Standing on the Shoulders of Giants: Reprogramming Visual-Language Model for General Deepfake Detection
Authors: Kaiqing Lin, Yuzhen Lin, Weixiang Li, Taiping Yao, Bin Li
Published: 2024-09-04 12:46:30+00:00
AI Summary
This paper proposes RepDFD, a novel deepfake detection method that repurposes a pre-trained Vision-Language Model (VLM) like CLIP without fine-tuning its internal parameters. It achieves this by learning visual perturbations and adaptive text prompts, significantly improving cross-dataset and cross-manipulation performance.
Abstract
The proliferation of deepfake faces poses huge potential negative impacts on our daily lives. Despite substantial advancements in deepfake detection over these years, the generalizability of existing methods against forgeries from unseen datasets or created by emerging generative models remains constrained.

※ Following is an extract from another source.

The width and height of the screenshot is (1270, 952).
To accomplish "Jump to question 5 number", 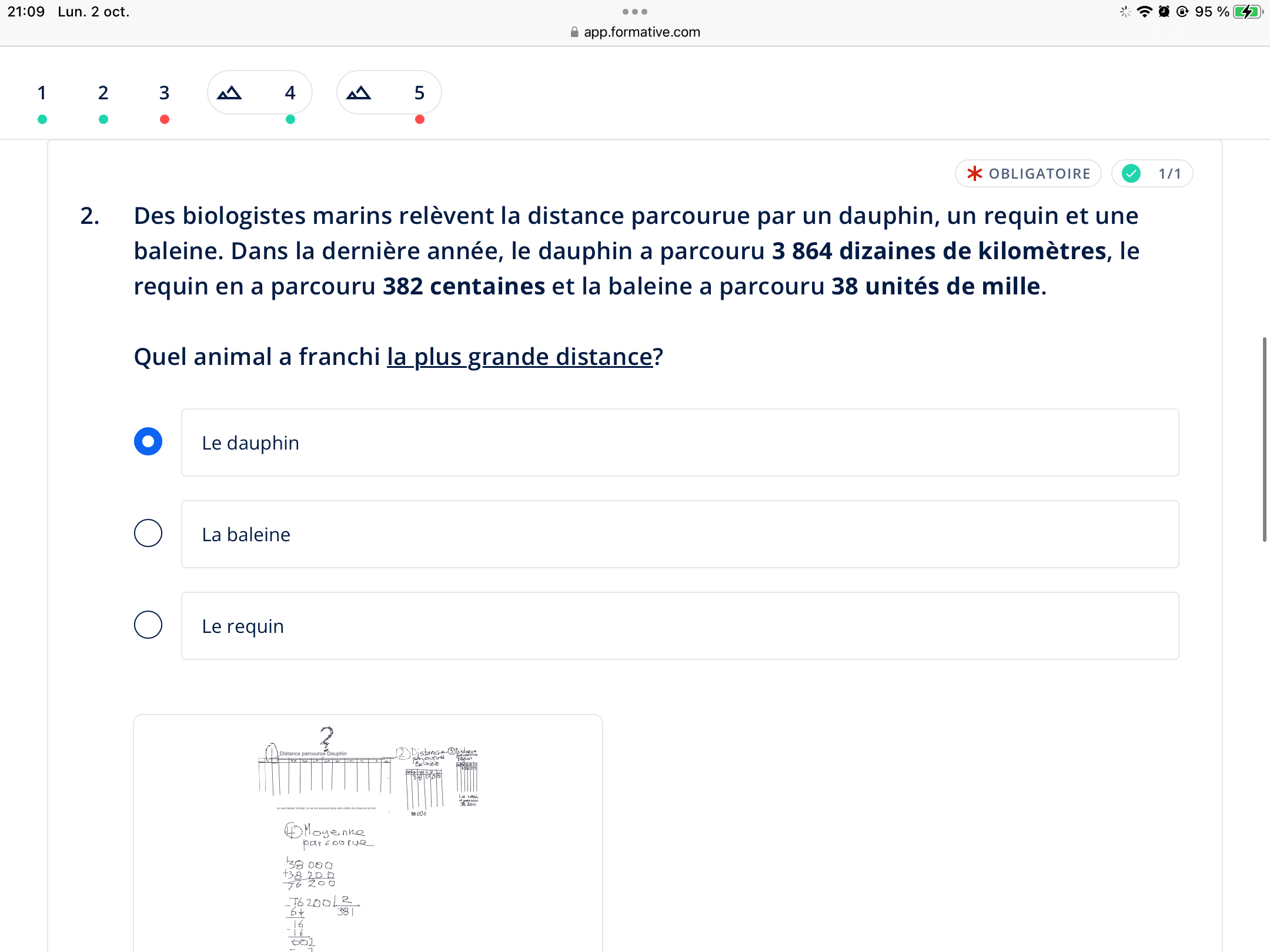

In this paper, inspired by the zero-shot advantages of Vision-Language Models (VLMs), we propose a novel approach that repurposes a well-trained VLM for general deepfake detection. Motivated by the model reprogramming paradigm that manipulates the model prediction via input perturbations, our method can reprogram a pre-trained VLM model (e.g., CLIP) solely based on manipulating its input without tuning the inner parameters. First, learnable visual perturbations are used to refine feature extraction for deepfake detection. Then, we exploit information of face embedding to create sample-level adaptative text prompts, improving the performance. Extensive experiments on several popular benchmark datasets demonstrate that (1) the cross-dataset and cross-manipulation performances of deepfake detection can be significantly and consistently improved (e.g., over 88% AUC in cross-dataset setting from FF++ to WildDeepfake); (2) the superior performances are achieved with fewer trainable parameters, making it a promising approach for real-world applications.